Anisotropic Flexural Behavior and Energy Absorption of 3D Printed Engineered Cementitious Composites (3DP-ECC) Beams Under Low-Velocity Impact (2025-06)¶

This study systematically investigates the mechanical behavior and energy absorption properties of anisotropic 3D-printed engineered cementitious composite (3DP-ECC) beams under low-velocity impact, with a focus on performance variations across different loading directions. A comprehensive experimental program, including quasi-static compression, tensile, three-point flexural, and low-velocity impact tests, was conducted to evaluate the mechanical response and failure mechanisms of 3DP-ECC in the U, V, and W loading directions.

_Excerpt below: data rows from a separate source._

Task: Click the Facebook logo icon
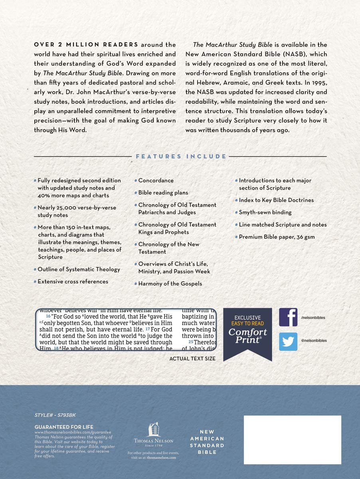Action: (x=288, y=318)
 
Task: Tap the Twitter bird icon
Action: (x=288, y=341)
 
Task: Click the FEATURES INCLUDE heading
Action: (x=181, y=156)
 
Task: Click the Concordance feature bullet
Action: (x=156, y=180)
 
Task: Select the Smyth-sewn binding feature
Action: (x=265, y=212)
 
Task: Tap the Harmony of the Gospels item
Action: (x=170, y=283)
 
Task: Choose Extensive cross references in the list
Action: (x=73, y=281)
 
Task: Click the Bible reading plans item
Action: (x=163, y=192)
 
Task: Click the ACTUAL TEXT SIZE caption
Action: (x=192, y=359)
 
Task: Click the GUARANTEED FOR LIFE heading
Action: (x=64, y=427)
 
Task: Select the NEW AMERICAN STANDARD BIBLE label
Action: (x=207, y=442)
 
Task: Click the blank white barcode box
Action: (x=293, y=439)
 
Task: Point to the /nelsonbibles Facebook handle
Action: (x=314, y=318)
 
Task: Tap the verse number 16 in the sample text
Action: (x=48, y=316)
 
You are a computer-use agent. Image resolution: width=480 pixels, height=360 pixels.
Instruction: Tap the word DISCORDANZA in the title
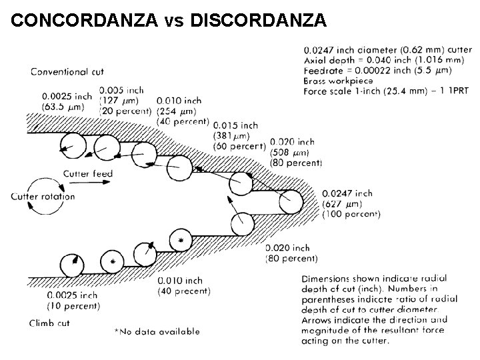coord(259,21)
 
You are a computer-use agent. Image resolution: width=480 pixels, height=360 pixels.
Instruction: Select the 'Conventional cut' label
coord(67,71)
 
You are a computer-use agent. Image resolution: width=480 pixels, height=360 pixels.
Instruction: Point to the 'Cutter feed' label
coord(88,175)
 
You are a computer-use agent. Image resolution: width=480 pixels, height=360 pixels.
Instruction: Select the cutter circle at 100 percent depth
coord(291,201)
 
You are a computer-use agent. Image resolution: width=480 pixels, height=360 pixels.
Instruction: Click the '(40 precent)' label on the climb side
coord(184,291)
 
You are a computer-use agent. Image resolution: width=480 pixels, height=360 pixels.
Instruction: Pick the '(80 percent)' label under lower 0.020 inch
coord(292,258)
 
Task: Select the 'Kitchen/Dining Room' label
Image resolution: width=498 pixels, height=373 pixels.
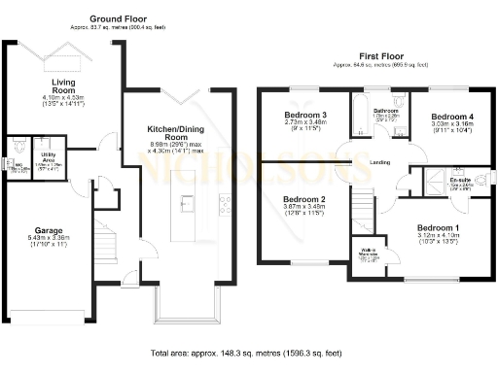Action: [174, 135]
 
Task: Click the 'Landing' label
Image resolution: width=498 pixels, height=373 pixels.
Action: [380, 161]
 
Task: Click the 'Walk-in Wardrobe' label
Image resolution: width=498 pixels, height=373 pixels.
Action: [368, 258]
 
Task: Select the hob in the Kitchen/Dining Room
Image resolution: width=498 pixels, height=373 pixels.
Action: [225, 203]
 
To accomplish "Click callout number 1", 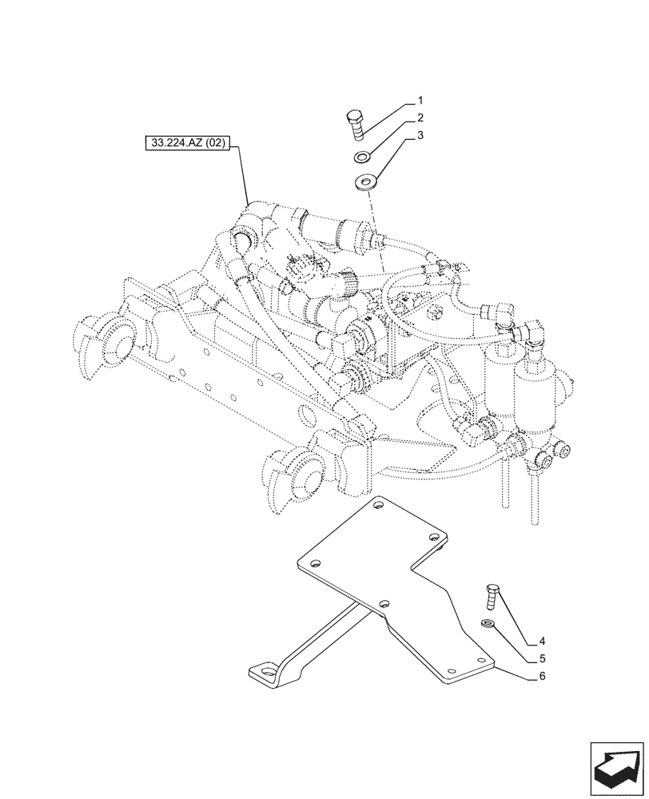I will point(419,101).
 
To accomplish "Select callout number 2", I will point(419,118).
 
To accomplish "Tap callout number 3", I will point(419,136).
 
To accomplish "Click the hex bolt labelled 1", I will point(356,127).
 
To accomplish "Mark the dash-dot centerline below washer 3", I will point(376,232).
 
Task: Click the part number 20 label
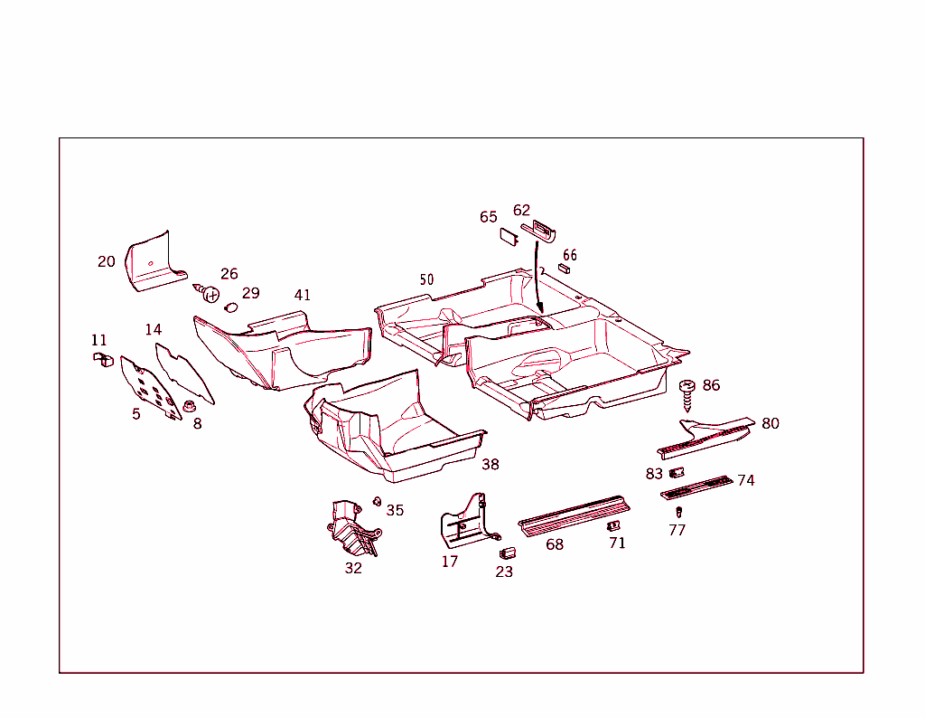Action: click(x=107, y=261)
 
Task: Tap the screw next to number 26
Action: click(x=207, y=292)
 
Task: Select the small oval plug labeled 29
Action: click(x=230, y=307)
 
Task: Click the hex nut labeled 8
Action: click(x=190, y=406)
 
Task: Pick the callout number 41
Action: click(x=302, y=295)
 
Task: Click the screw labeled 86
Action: click(x=687, y=395)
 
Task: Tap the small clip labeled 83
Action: click(x=677, y=472)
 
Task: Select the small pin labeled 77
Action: click(x=678, y=512)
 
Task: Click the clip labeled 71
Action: click(x=613, y=525)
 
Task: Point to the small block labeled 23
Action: click(x=508, y=553)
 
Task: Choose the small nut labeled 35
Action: click(x=377, y=502)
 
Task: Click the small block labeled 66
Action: click(x=564, y=269)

The results demonstrate that 3DP-ECC exhibits significant anisotropy compared to Cast-ECC. Specifically, the W-direction exhibited a 33.4% increase in flexural strength, along with enhanced energy absorption capacity, improved toughness, and reduced strain-rate sensitivity. Additionally, a novel methodology for calculating inertial forces and a predictive model for energy absorption were developed, categorizing impact energy into components associated with matrix fracture, fiber-matrix interactions, and inertial effects. The findings indicate that 3DP-ECC in the W-direction offers optimal impact resistance, while the U-direction exhibits the highest inertial force and acceleration, which may pose risks to structural integrity. This research offers valuable insights into the optimization and application of 3DP-ECC in impact-resistant infrastructure.